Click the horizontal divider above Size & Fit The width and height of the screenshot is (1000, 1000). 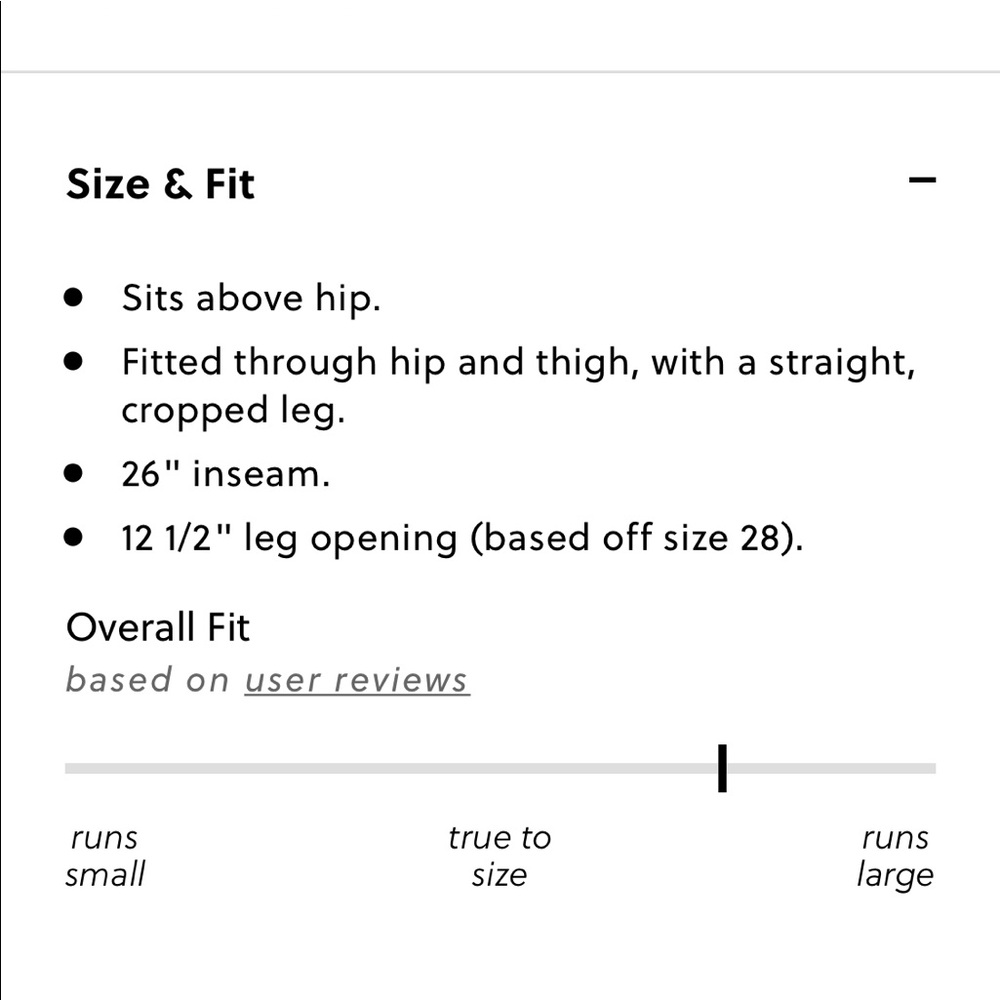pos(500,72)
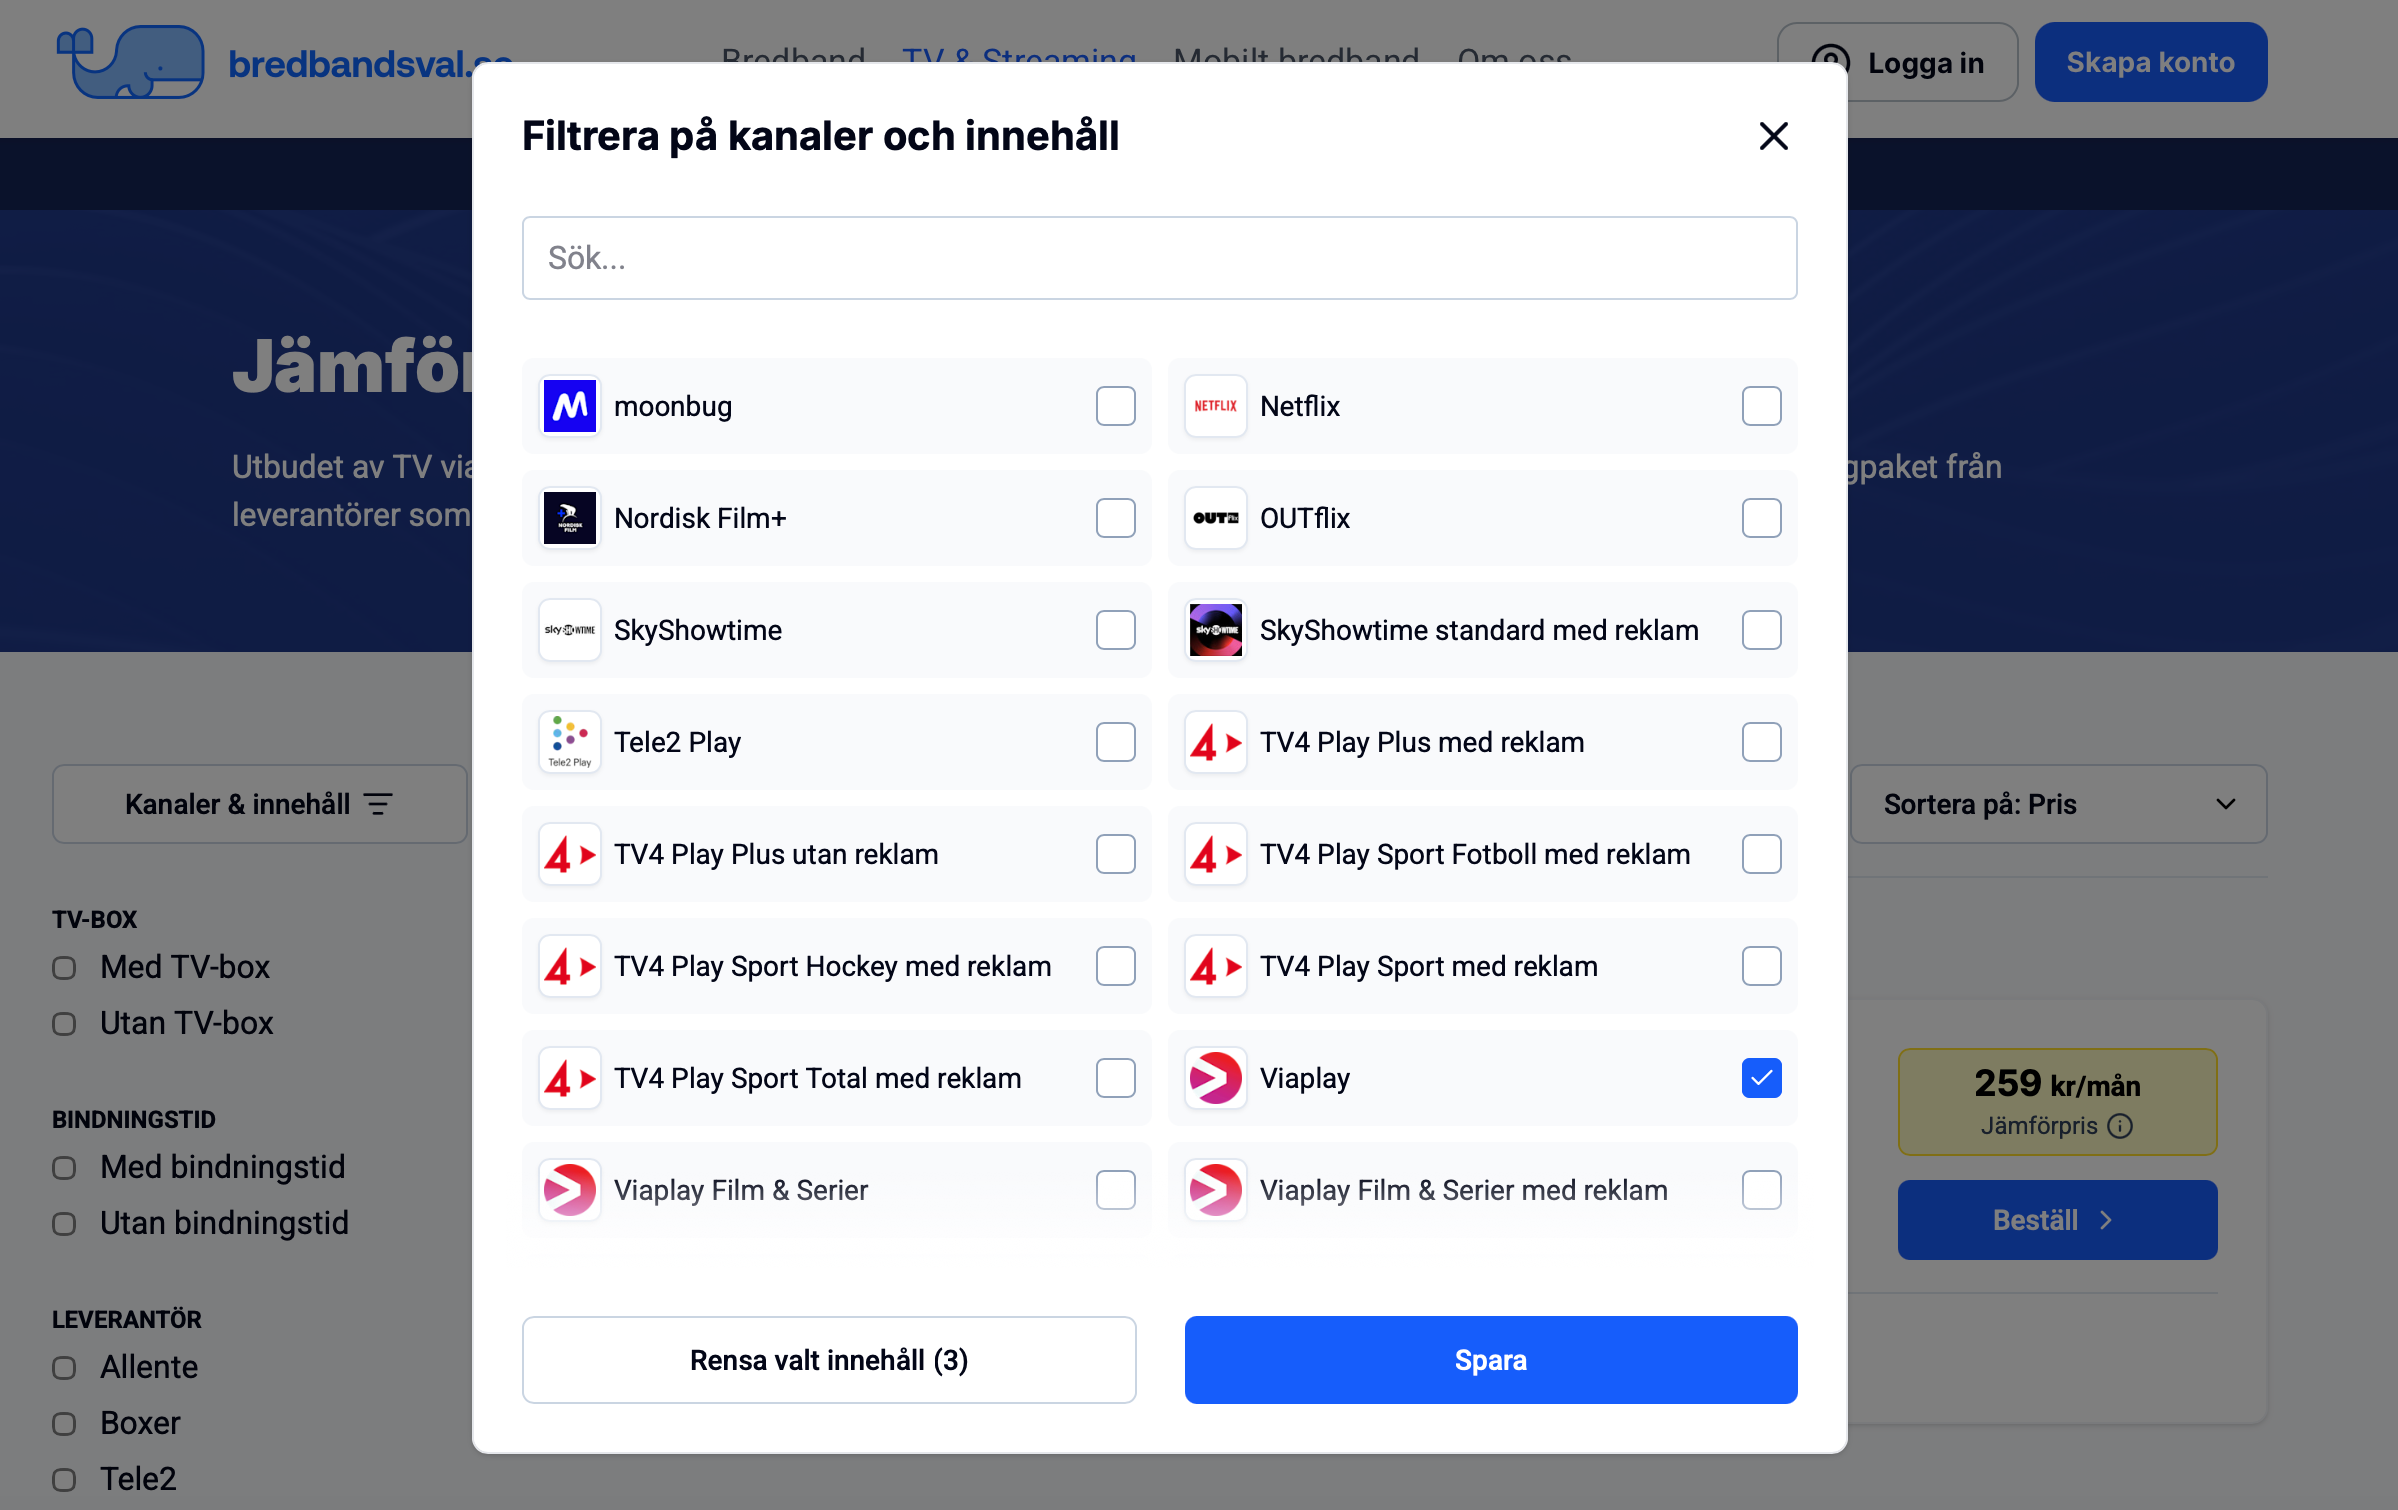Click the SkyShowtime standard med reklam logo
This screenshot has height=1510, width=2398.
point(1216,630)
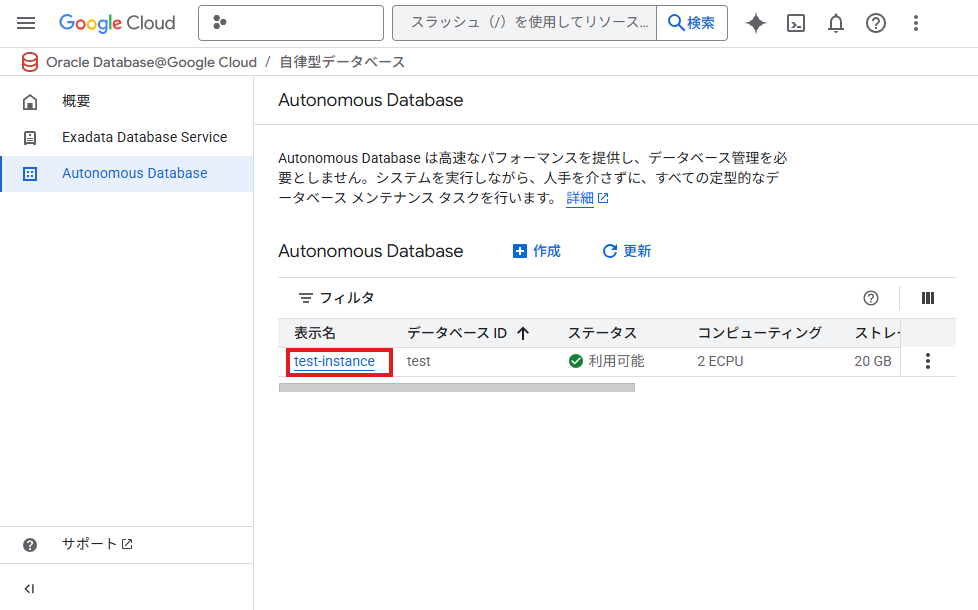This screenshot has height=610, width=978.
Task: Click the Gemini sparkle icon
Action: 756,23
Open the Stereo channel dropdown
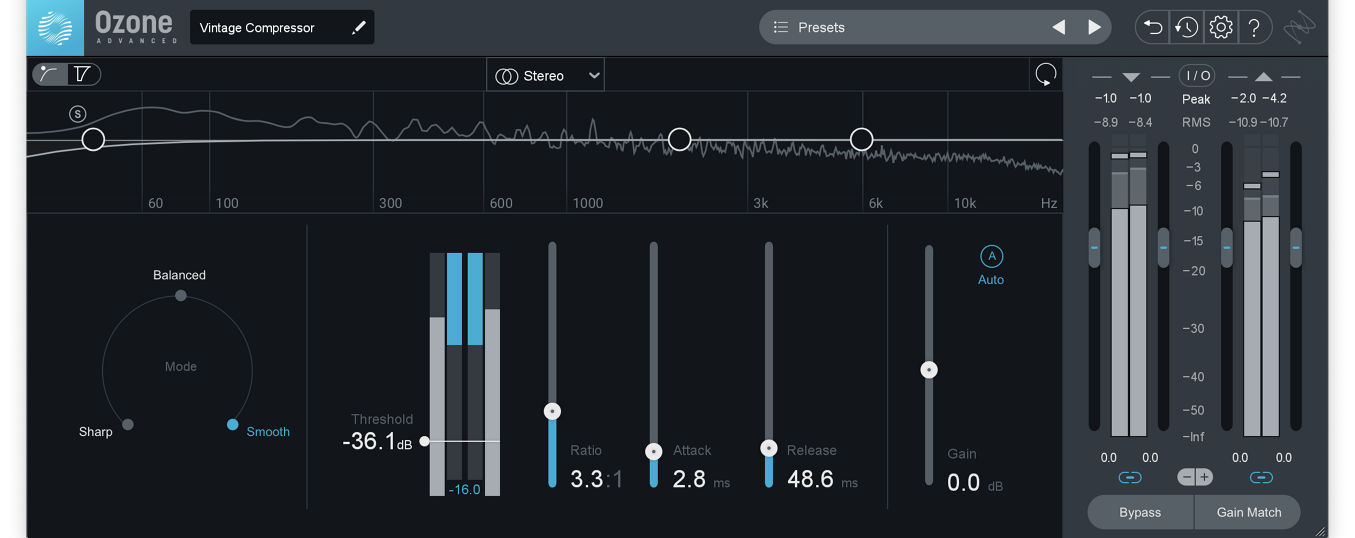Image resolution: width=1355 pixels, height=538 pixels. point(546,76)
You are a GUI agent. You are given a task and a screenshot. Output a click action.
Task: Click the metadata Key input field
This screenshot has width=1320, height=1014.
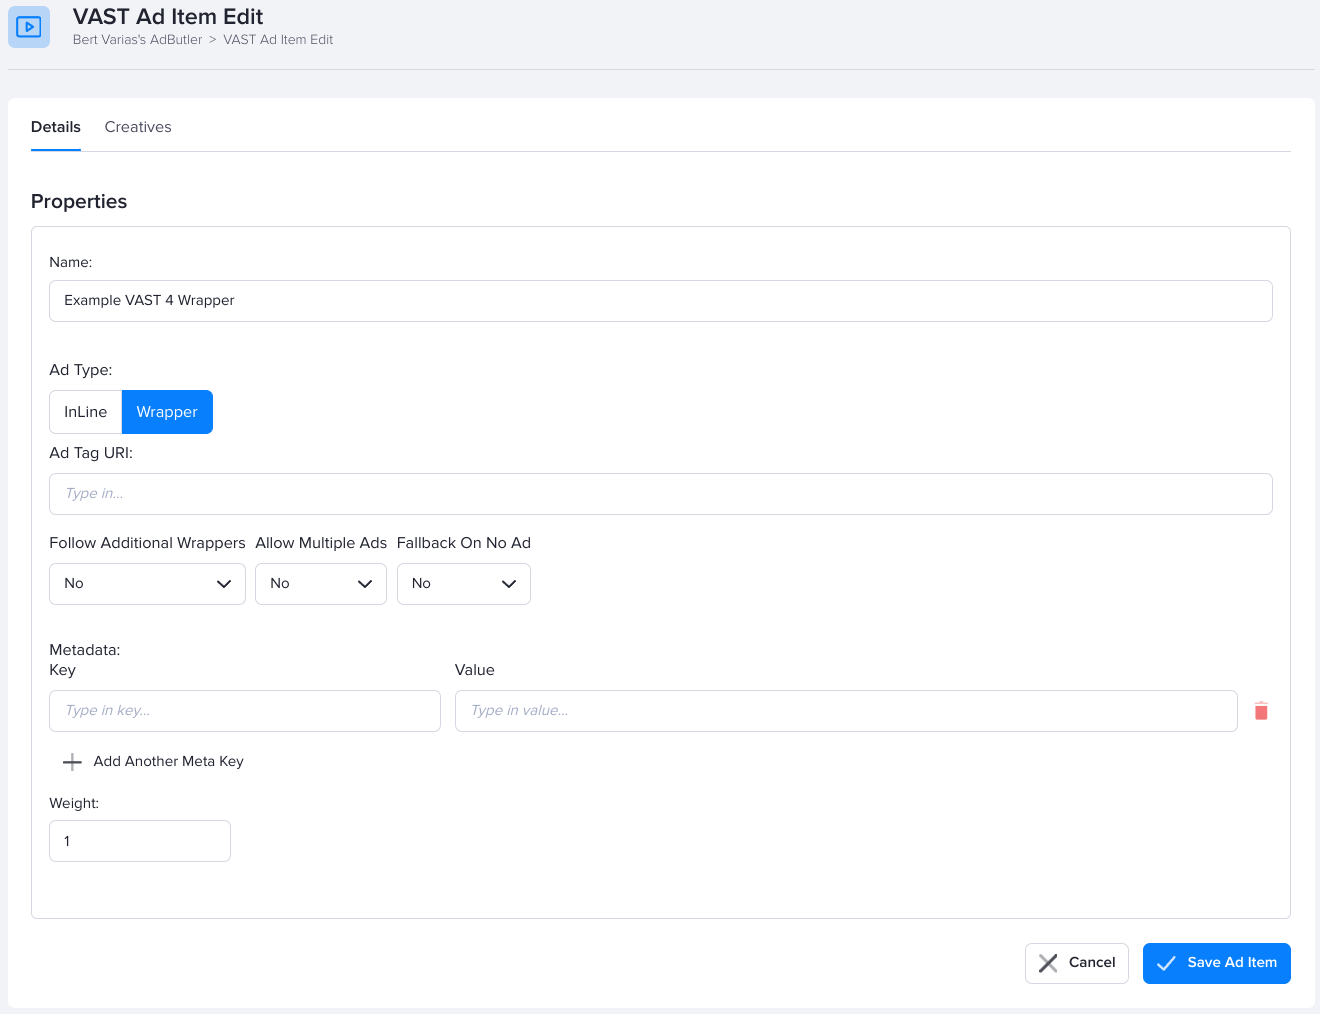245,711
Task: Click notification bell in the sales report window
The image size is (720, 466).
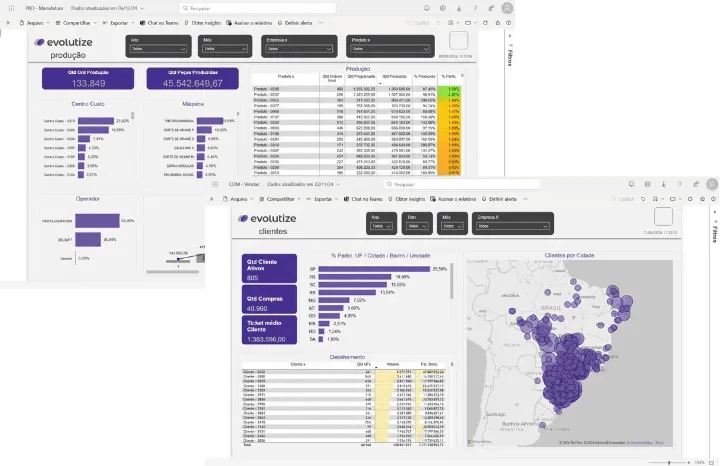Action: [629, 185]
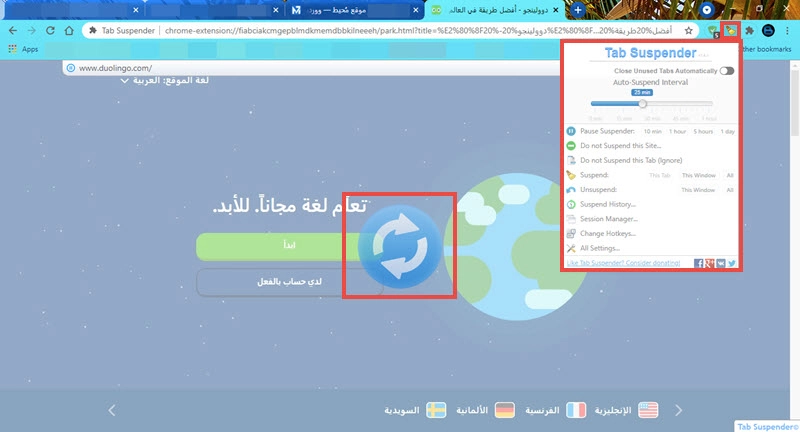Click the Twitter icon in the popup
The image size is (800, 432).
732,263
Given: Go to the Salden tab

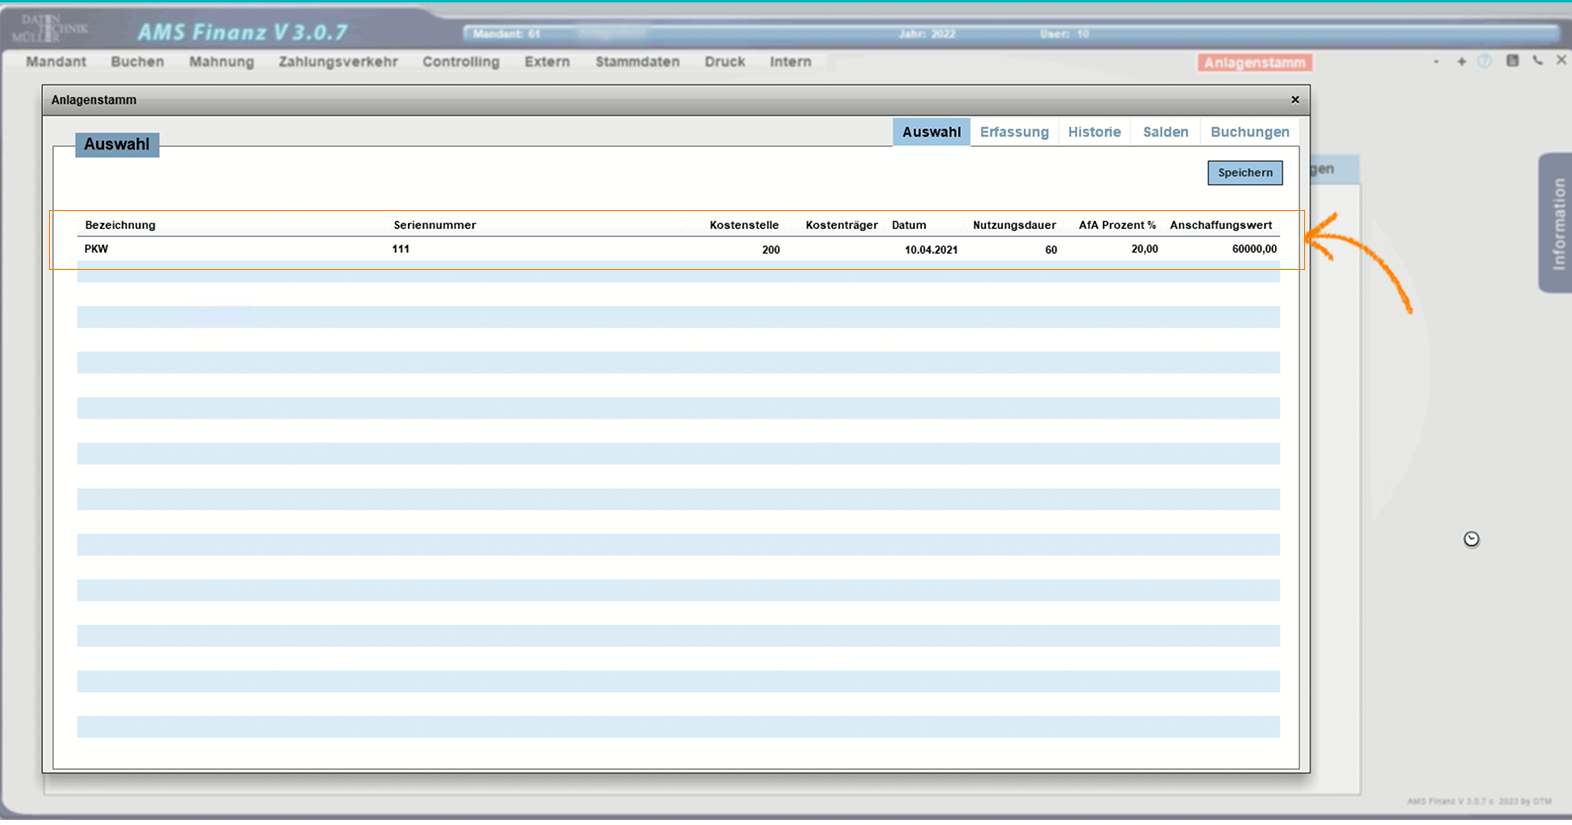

Requirement: What the answer needs is every line from the one with "This screenshot has width=1320, height=1014." through the last line of the data, reproduced word for word and with pictures omitted.

Written response:
This screenshot has width=1320, height=1014.
245,711
Task: Click notification bell in the sales report window
The image size is (720, 466).
Action: [629, 185]
Click the Twitter icon in the popup
The image size is (800, 432).
732,263
Given: Go to the Salden tab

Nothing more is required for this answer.